▶ **Selected extract**:
========

Scatterometry as an example for inverse problems

Our modern society is significantly influenced by the performance and miniaturization of microchips. Over the last decades, the complexity of integrated circuits has regularly doubled in relation to component costs (Moore's Law). Metrology in semiconductor manufacturing technology has also played a part in this development. 

Already today, structure sizes of less than 10 nm are achieved, which places very special demands on their measurement of the structures, e.g. for quality control. Optical scattering methods, such as scatterometry, offer a fast, indirect and precise measuring method for determining the geometric properties of nanostructured surfaces.  The surface is illuminated with light and the reflected radiation intensity is measured. From the intensity pattern, the original nanostructure can be reconstructed by solving an inverse problem. To solve the inverse problem, it is necessary to simulate the measurement process as accurately as possible, which corresponds to a virtual experiment.

Current state

In close cooperation of the departments 8.4, 7.1 and 4.2, the evaluation methods in optical metrology have been continuously improved in recent years, which is reflected in a large number of joint publications and various projects. 

Currently, a nanometer sized line structure has been investigated in which an irregularity of the line spacing, the so-called "pitchwalk", occurs. For this structure, the sensitivity of different influencing variables on the virtual measurement results was investigated in a virtual experiment in order to gain statements for the optimization of future measurement setups. PTB cooperates in this field with the Weierstaß Institute for Applied Analysis and Stochastics, the Technical University of Berlin and JCMwave GmbH.

========

▶ **Provided data**:
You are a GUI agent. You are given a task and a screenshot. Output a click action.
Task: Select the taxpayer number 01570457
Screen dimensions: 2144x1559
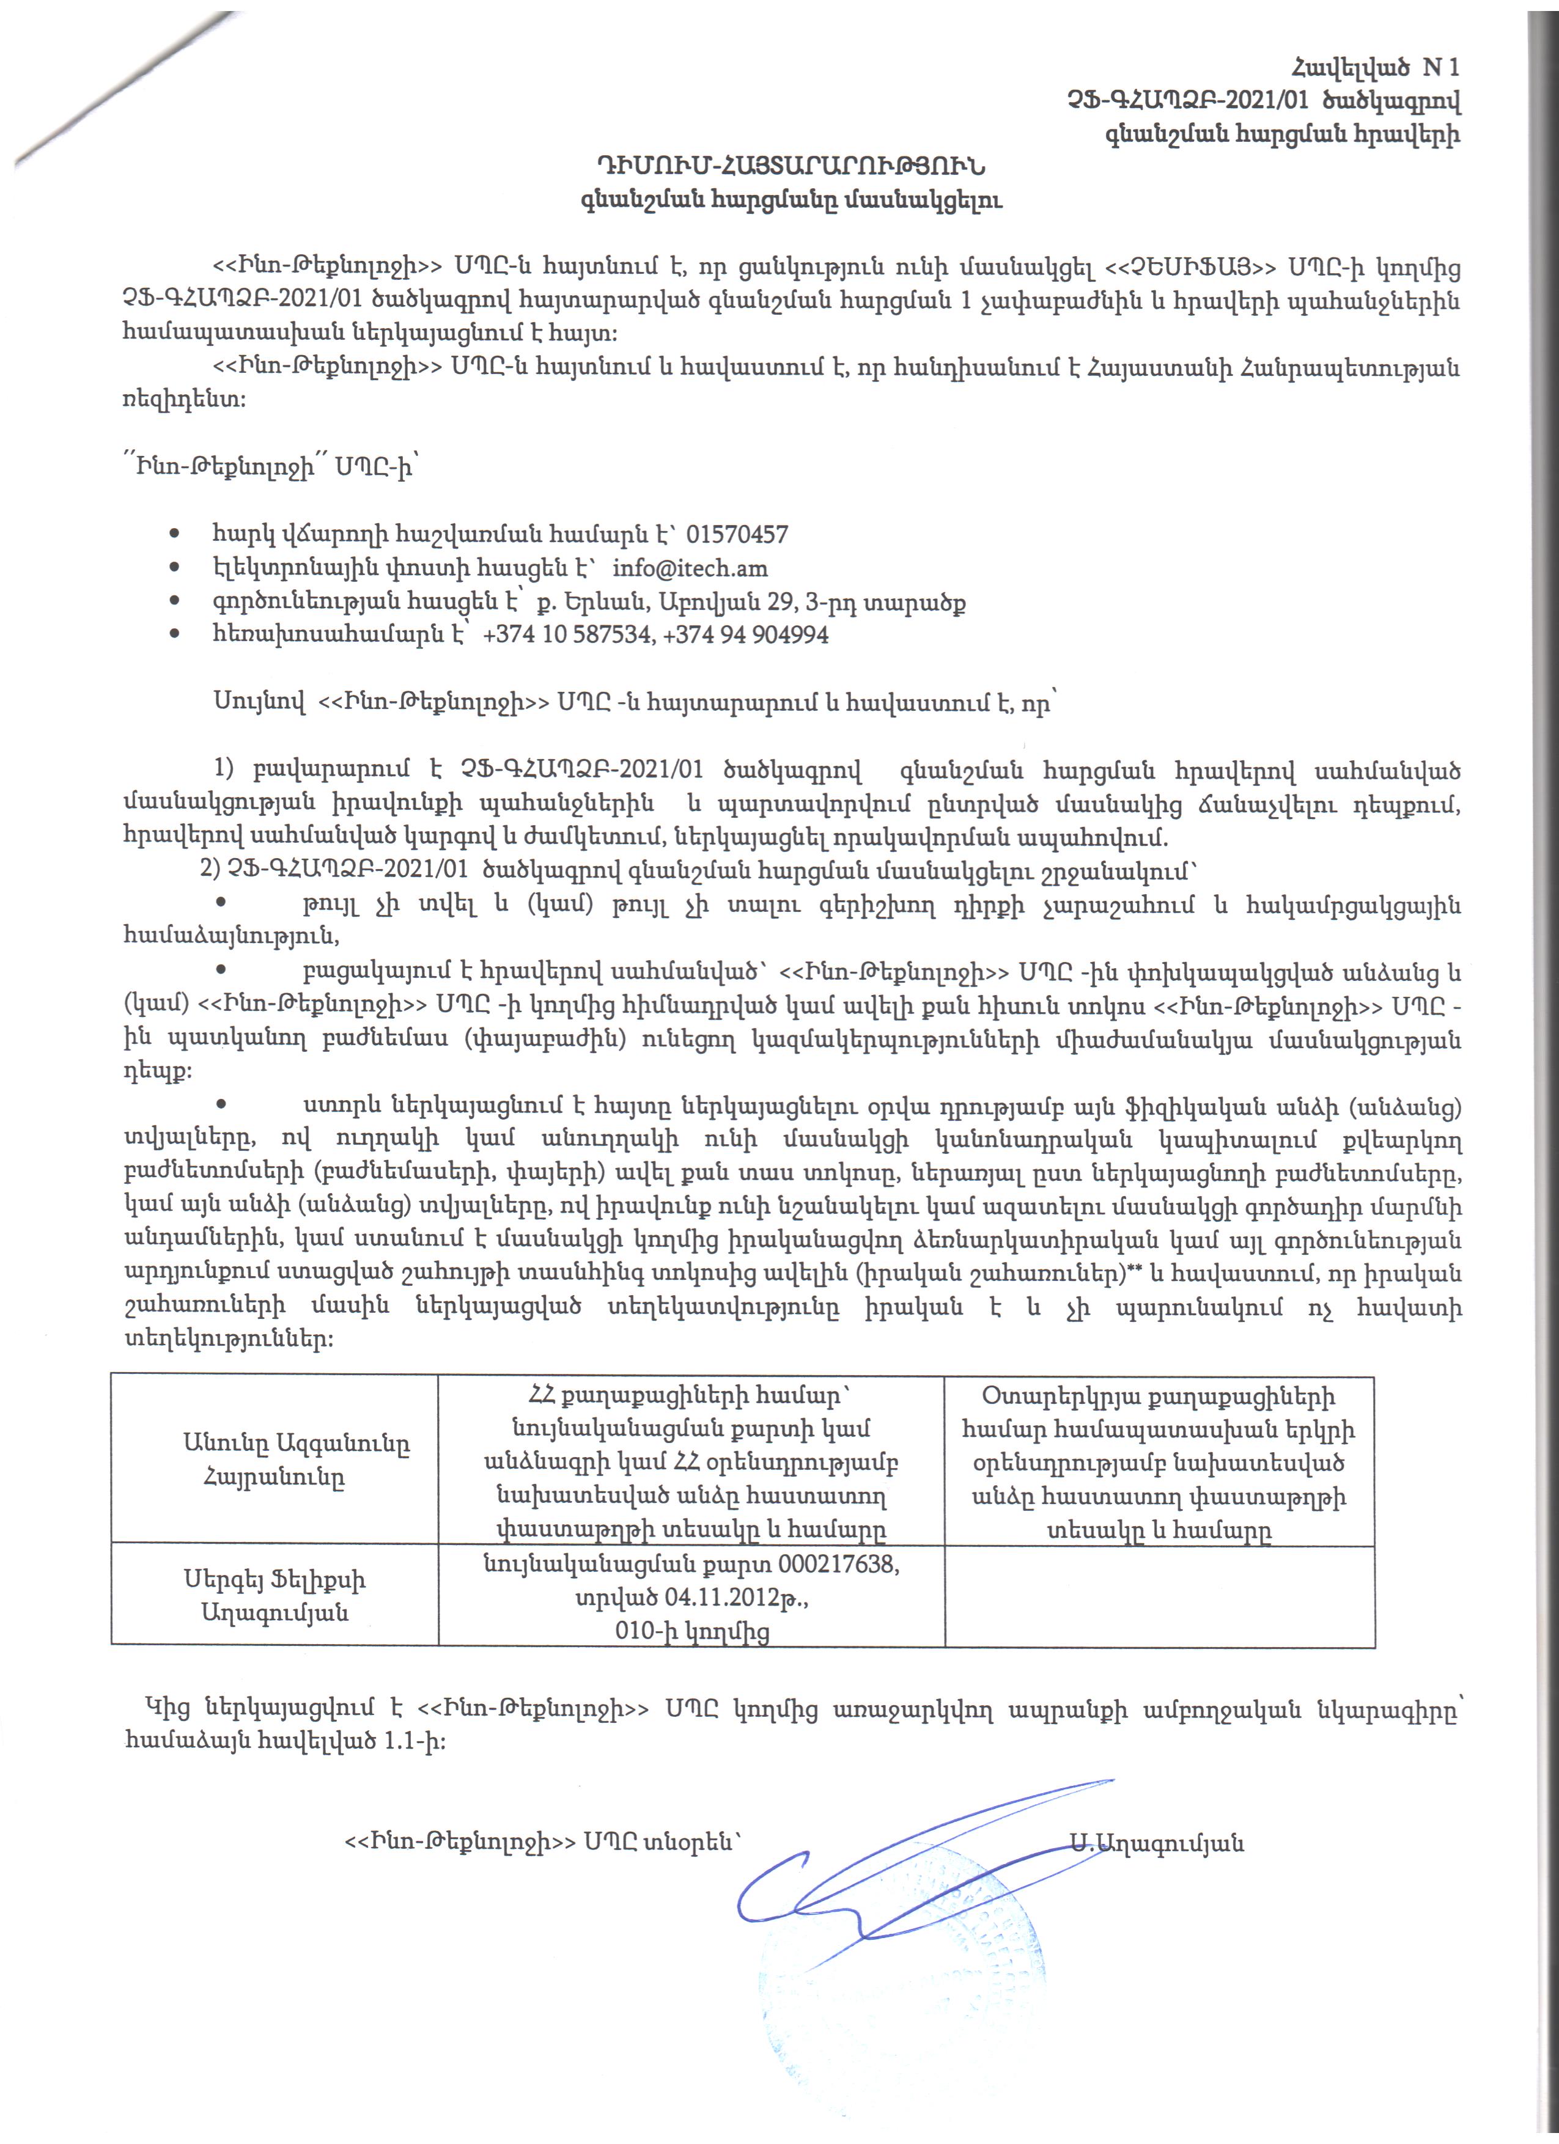[x=737, y=535]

========

Print everything in the scatterometry text from "Our modern society" down to "in this development.", word for word.

▶ **Full solution**:
Our modern society is significantly influenced by the performance and miniaturization of microchips. Over the last decades, the complexity of integrated circuits has regularly doubled in relation to component costs (Moore's Law). Metrology in semiconductor manufacturing technology has also played a part in this development.